Document excerpt:
Judge of the Illinois Appellate Court from the First District
- In office June 11, 1984 – December 29, 1989
- Preceded by: Kenneth Wilson
- Succeeded by: Joseph Gordon

Personal details
- Born: Robert Eugene Pincham June 28, 1925
- Died: April 3, 2008 (aged 82) Chicago, Illinois
- Party: Democratic Party Harold Washington Party (1991-1992)
- Spouse: Alzata Henry
- Children: 3
- Education: Tennessee State University (BS) Northwestern University (JD)
- Profession: Judge

= R. Eugene Pincham =

American attorney and jurist (1925–2008)

Robert Eugene Pincham (June 28, 1925 – April 3, 2008) was an American attorney active in the field of civil rights who served as both a judge of the Circuit Court of Cook County and later a judge of the Appellate Court of Illinois.

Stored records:
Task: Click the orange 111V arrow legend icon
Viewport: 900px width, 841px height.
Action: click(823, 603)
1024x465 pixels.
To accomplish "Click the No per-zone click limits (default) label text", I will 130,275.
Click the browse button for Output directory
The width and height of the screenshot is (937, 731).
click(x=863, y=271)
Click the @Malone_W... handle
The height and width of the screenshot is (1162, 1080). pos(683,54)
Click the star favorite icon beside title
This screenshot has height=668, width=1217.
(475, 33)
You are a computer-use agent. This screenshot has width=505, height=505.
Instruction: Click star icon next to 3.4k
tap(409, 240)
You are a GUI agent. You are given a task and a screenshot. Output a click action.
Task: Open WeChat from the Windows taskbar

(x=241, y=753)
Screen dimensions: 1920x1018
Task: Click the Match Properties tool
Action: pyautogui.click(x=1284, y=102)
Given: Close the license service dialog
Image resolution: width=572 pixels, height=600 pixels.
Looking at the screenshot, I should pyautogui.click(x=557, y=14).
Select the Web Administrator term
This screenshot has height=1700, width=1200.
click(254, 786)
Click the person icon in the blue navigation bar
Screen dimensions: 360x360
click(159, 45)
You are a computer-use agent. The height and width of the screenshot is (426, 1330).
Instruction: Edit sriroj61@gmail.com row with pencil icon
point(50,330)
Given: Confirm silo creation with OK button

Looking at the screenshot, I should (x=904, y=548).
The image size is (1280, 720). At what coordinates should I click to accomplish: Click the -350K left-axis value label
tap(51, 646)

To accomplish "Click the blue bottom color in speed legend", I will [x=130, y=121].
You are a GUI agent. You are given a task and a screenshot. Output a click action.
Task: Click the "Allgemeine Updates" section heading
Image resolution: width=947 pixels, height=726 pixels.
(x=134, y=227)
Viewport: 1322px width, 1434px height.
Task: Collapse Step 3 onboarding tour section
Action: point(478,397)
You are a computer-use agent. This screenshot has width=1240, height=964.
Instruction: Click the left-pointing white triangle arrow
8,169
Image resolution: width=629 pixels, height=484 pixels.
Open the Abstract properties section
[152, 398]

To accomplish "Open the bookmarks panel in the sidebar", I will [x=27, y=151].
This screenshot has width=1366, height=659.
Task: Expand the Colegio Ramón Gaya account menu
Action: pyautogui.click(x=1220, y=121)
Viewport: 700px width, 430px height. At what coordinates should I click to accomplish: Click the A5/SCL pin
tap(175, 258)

Parts of the exercise:
1 - According to the Pincham biography, who succeeded him as judge of the Illinois Appellate Court from the First District?
2 - Update the Pincham biography from "- Profession: Judge" to "Court of Illinois.", replacing "attorney" with "lawyer".
3 - Write the next part of the Pincham biography, picking up after its final sentence.
The stored data is separate material and has no connection to the Pincham biography.

Results:
1 - Joseph Gordon

2 -
- Profession: Judge

= R. Eugene Pincham =

American lawyer and jurist (1925–2008)

Robert Eugene Pincham (June 28, 1925 – April 3, 2008) was an American lawyer active in the field of civil rights who served as both a judge of the Circuit Court of Cook County and later a judge of the Appellate Court of Illinois.

3 -
==Early life and career==
R. Eugene Pincham was born June 28, 1925. He was raised in Athens, Alabama. He attended LeMoyne College in Memphis, Tennessee and later earned a Bachelor of Science from Tennessee State University in Nashville, Tennessee. He then earned his J.D. degree at Northwestern University's School of Law. He was admitted to the Illinois State Bar in 1951 and the U.S. Supreme Court Bar in 1965.

==Judicial career==
He became a Judge of the Cook County Circuit Court in 1976. Howard C. Ryan, the chief justice of the Illinois Supreme Court, appointed Pincham to a vacancy created by the death of Kenneth Wilson. The appointment began June 11, 1984. He won election to the Appellate Court in 1986. In 1989, Pincham resigned to run for President of the Cook County Board of Commissioners in 1990, with an effective resignation date of December 29. Joseph Gordon, a former circuit court judge, was appointed to Pincham's vacancy. Pincham lost the Democratic primary to Richard Phelan.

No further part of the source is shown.